在道德领域里,狄德罗一方面肯定人受社会影响,是不自由的。他说:“应当把美德说成行善的行动,把罪恶说成作恶的行动。人有生而幸运的,有生而不幸的;人们不可抗拒地被总的潮流所牵引,这个潮流使一个人得到光荣,使另一个人得到耻辱。”[12](P184)这就是说,社会环境可以引人为善,受人尊重;也可以使人作恶,遭到鄙视。在他看来,一个人的道德行为是由社会环境决定的。另一方面,人有决定自己行动的能力,有意志自由,而且这种自由是评判道德行为的关键。如果人在行善或作恶上是不自由的,那末,就不负有责任,正如发动机为外力所推动,对它的运动不负有责任一样。如果没有自由,则报偿可笑,惩罚不公,无论报偿和惩罚都没有意义。因此,自由是施行报偿或惩罚的根据,也是评判道德行为的必要条件。

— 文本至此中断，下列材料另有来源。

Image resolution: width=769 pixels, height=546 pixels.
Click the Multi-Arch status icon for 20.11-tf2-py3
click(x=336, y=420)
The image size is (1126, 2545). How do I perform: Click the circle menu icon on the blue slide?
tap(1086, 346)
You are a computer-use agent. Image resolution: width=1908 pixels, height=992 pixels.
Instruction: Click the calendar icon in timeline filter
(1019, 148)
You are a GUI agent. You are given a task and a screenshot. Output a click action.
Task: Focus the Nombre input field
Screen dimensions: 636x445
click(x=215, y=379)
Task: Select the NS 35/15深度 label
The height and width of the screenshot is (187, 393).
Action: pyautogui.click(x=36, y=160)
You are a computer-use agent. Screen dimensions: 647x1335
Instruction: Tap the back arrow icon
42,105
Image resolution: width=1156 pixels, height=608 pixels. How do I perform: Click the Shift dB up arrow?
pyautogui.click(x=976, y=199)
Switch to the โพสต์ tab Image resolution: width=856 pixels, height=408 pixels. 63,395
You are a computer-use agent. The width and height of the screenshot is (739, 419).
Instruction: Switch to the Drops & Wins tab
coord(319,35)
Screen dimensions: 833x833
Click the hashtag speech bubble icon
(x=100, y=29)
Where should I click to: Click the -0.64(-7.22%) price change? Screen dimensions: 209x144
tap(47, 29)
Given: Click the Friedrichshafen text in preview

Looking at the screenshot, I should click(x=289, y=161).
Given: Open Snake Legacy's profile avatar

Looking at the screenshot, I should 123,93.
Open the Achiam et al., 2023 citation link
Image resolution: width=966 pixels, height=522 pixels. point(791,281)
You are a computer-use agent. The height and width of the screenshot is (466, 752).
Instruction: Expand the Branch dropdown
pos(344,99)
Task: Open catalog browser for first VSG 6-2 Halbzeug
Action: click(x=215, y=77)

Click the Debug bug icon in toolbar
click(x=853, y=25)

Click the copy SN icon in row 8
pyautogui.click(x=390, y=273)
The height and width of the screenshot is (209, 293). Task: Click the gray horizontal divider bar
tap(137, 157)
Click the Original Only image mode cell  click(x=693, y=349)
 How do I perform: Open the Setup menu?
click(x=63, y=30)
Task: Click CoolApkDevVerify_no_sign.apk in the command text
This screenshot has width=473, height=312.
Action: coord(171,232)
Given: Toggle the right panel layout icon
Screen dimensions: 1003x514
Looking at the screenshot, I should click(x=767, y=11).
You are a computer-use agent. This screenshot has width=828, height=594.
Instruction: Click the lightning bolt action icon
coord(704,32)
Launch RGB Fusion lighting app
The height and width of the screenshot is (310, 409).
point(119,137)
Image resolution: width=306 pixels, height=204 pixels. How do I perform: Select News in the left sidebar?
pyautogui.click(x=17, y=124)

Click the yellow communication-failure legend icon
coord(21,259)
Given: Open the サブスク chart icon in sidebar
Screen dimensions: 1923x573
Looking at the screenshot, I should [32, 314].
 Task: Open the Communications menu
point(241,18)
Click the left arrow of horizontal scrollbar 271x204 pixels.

无论是经验论,还是唯理论,都没能解决好必然与自由的关系,但这并不等于说,经验论和唯理论对必然与自由范畴没有贡献,相反,它们的贡献是不可抹煞的。首先,它们把必然与自由的对立表面化、尖锐化,这就迫使后来哲学家力图解决这种对立。换句话说,对立展开的一定程度,恰恰是辩证地解决必然与自由辩证关系的前提,没有对立的展开,也就不可能有以后的辩证统一的解决。其次,即使在必然与自由的对立被表面化、尖锐对立的时代,也有不少哲学家仍竭力探讨二者的统一。培根一开始就企图在唯物主义的基础上寻求二者的统一;洛克也看到了必然与自由的相容性;斯宾诺莎更是企图克服必然与自由的对立,并专门探讨了达到自由的方法或途径;莱布尼茨企图以他的单子论和神正论思想解决必然与自由的对立,尽管最终并没有真正解决这个问题,但他还是阐述了意志与理智的统一,自由和假设的必然、道德的必然的统一;狄德罗为解决必然与自由的对立,寻求二者的统一也做了大量的研究。这些,都大大推进了必然与自由范畴的研究,而且表现出逐步深化、不断发展的逻辑轨迹。